Billion-dollar bio-based chemicals IPO window is open, as Solazyme IPOs and Myriant files

Solazyme’s much-anticipated initial public offering (IPO) finally happened last Friday, selling about 11 million shares at $18 – raising $198 million in total, twice what it expected when it filed (see the March 29, 2011 LRMCJ – client registration required). Today the stock is trading up 20% at about $22, for a valuation of $1.3 billion.

While that dwarfs Gevo (trading at 30% above its IPO price, valuation at $475 million), it’s comparable to Amyris (trading at twice its IPO price, valuation at $1.3 billion). All of this bodes well for the next bio-based chemicals IPO, Myriant, which which announced its filing last week and is looking to raise $125 million. Myriant recently took in $60 million from PTT Chemicals and started constructing a plant in Louisiana, due to open in 2013 (see the  January 13, 2011 LRMCJ and the January 27, 2011 LRMCJ – client registration required). Among the notable data in the filing is a memorandum with China National BlueStar Group for a “jointly-owned, 220-million-pound biosuccinic acid plant in Nanjing, China, and an agreement for the exclusive supply of biosuccinic acid to BlueStar.”

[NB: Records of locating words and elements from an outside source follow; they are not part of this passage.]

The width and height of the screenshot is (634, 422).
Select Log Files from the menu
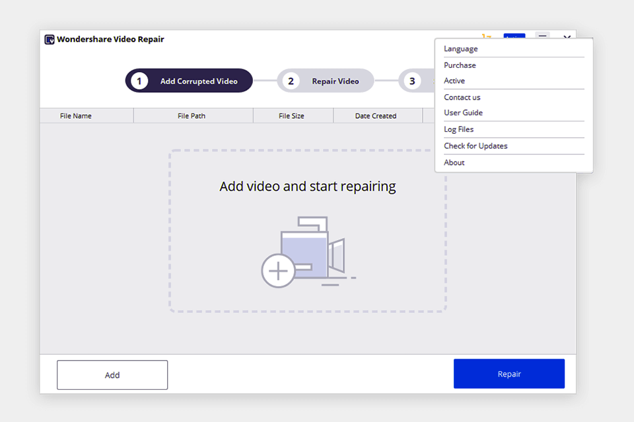(x=458, y=129)
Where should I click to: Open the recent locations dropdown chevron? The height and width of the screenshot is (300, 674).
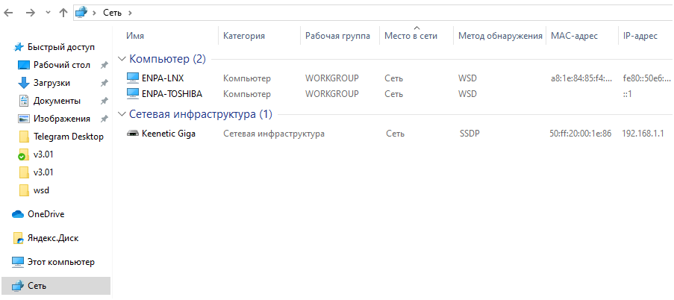[47, 13]
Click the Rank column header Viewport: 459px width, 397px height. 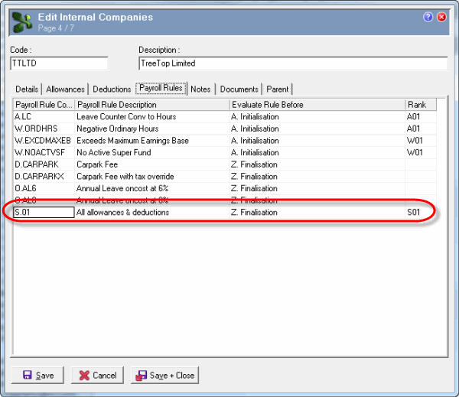[420, 105]
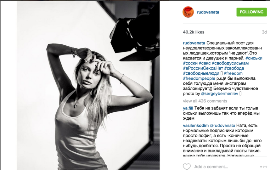Click the black and white post photo
270x170 pixels.
88,85
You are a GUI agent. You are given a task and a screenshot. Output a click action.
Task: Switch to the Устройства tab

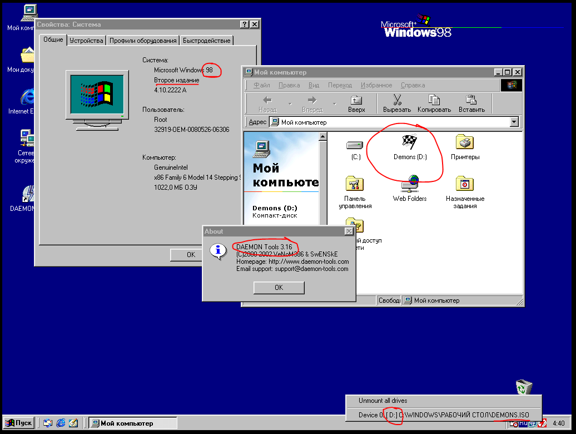tap(86, 41)
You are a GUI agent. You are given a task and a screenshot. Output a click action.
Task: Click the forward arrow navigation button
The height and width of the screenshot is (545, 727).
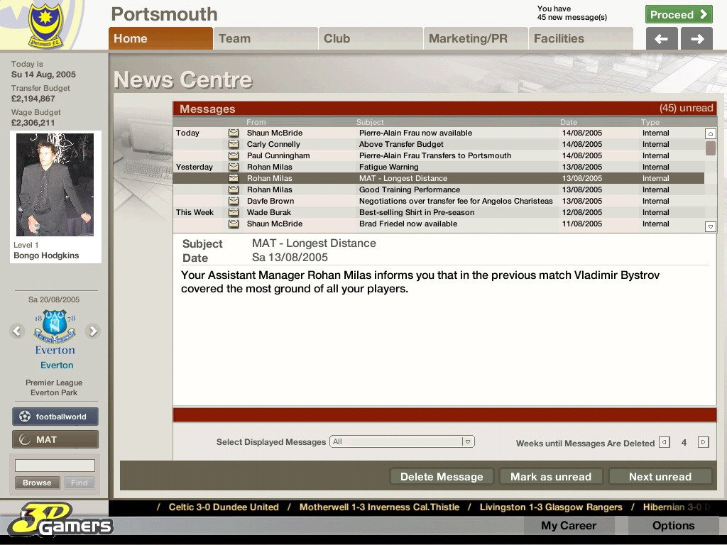(696, 39)
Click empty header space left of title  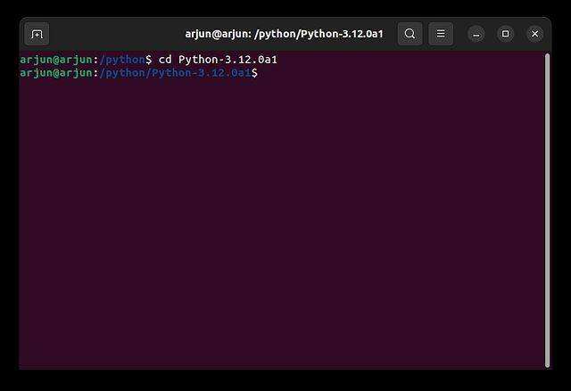pyautogui.click(x=116, y=34)
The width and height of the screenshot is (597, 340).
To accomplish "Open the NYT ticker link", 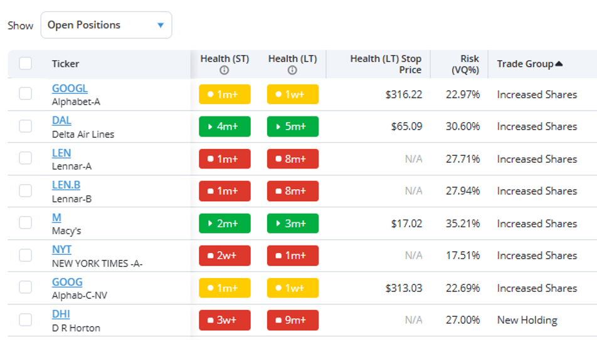I will (61, 249).
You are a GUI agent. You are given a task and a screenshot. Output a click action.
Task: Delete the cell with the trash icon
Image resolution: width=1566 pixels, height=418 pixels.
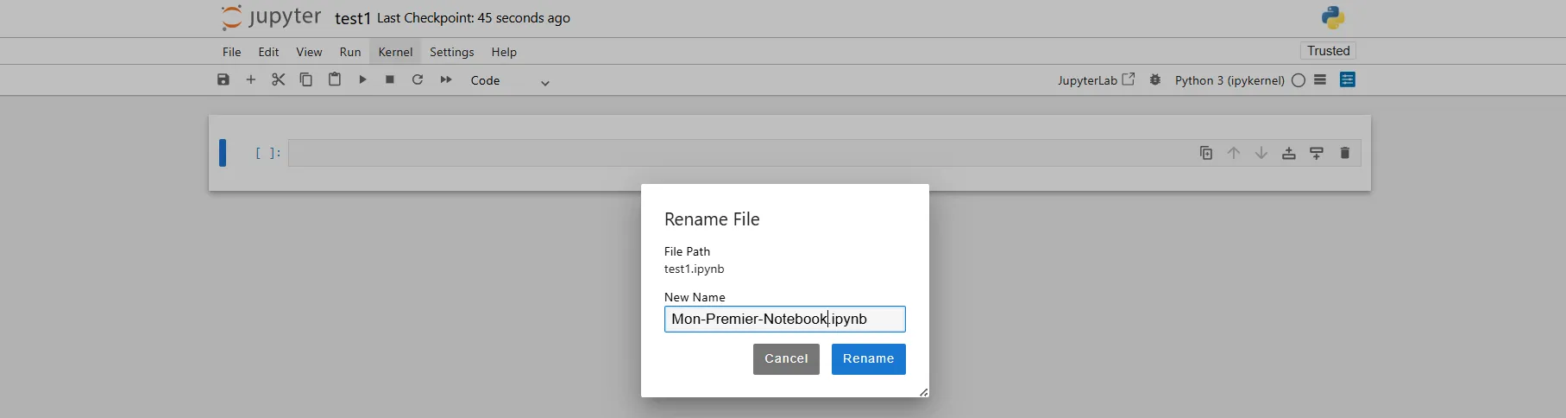[1344, 153]
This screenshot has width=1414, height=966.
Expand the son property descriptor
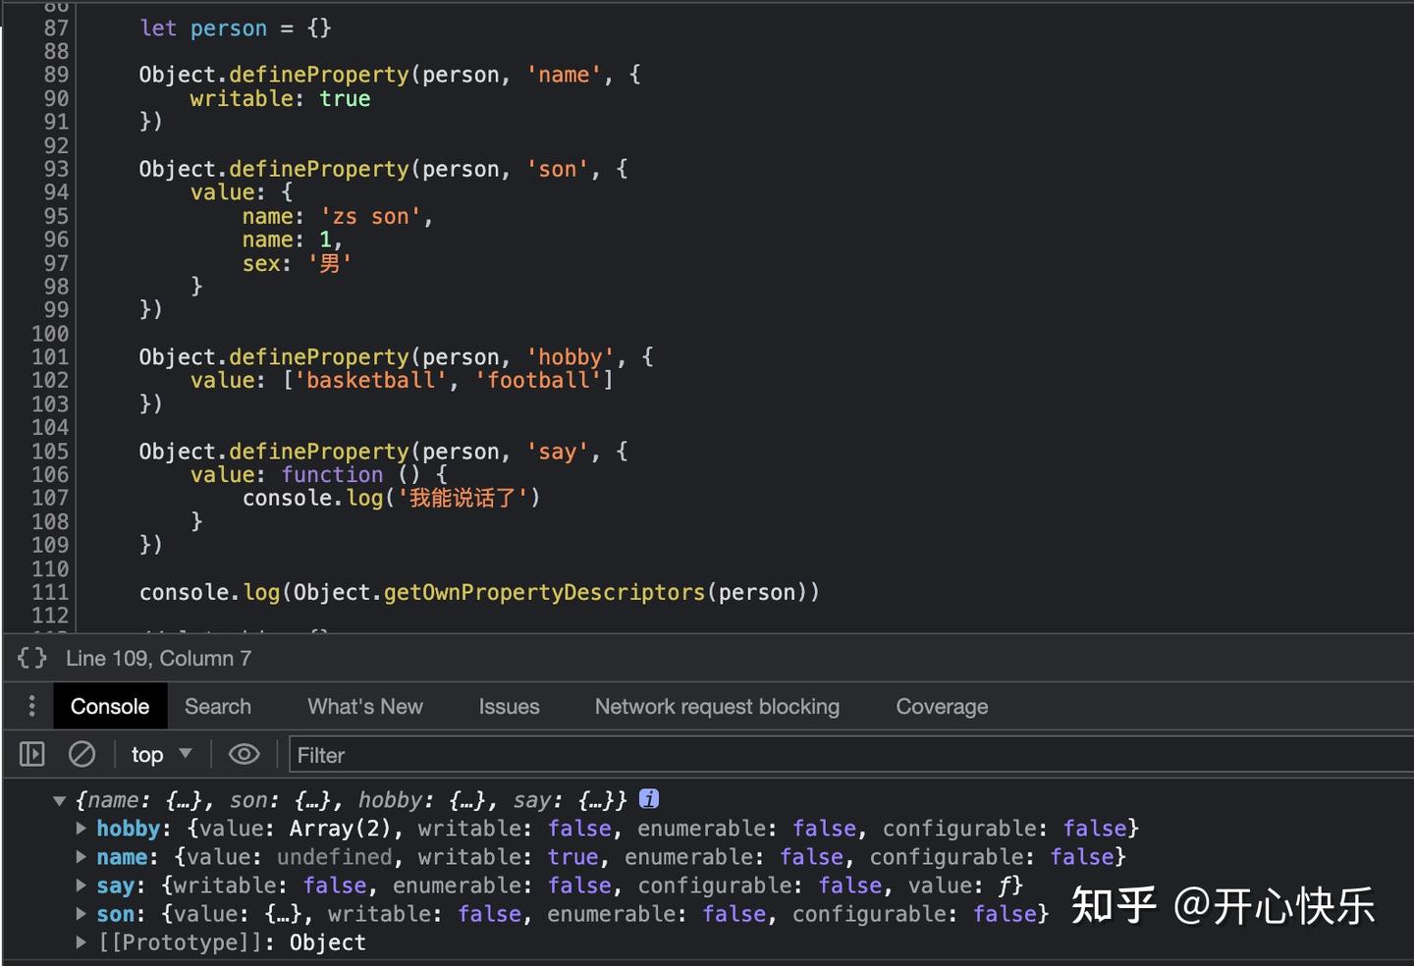coord(82,913)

We’ve noted the importance of startups’ “social network” of partnerships (see the report “Green Materials’ Social Networks”), and clients might rightly compare the soaring valuations of bio-based fuels and chemicals with the increasingly frenzied valuations of actual social networking companies of LinkedIn (post-IPO valuation of $7.3 billion), Skype (bought by Microsoft for $8.5 billion), and Facebook (valued at $50 billion in its last round of fundraising). There is undeniable hype driving both fields today, and investors should take a cautious stance based on the companies’ partnerships, plants, and future plans. While bio-based chemical and fuel companies have long-term contracts and hard assets that social networking sites don’t, the real long-term driver of their success will be the difference between their feedstock and manufacturing costs and oil prices; the former are declining predictably with scale and the latter looks to rise for some time to come.